Any minute now she knew he could be gone to her. Gone for ever. What could she say to keep him back? Nothing, probably. Silvi’s hold on him was too strong, and she had the Almighty to back her up. A formidable foe. But there was one thing, one thing she had never told Sohail. Perhaps now was the time to tell him, something that might shock him into realising he wasn’t the only one who was suffering because of what he had done. ‘I want to talk about Piya,’ she said.

He swerved around to face her, and in a low, secretive voice said, ‘That’s finished, Maya.’
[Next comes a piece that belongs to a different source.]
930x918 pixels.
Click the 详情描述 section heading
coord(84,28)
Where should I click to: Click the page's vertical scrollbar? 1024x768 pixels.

She knew he was trying to convince himself. She knew he thought of Piya every day. Every day he thought of her and wondered where she had gone. Just as Maya did.

She took the cap from his hands and made a space for them to sit down. He put his palms on the stacks of books and sat like a king, suddenly attentive. She couldn’t get out of it now. It occurred to her that if she told him, he might take all the books out of their crates and put them back on to the shelves. And exchange his loose cotton pyjamas for a pair of trousers and buy a reel-to-reel player so they could listen to Simon and Garfunkel.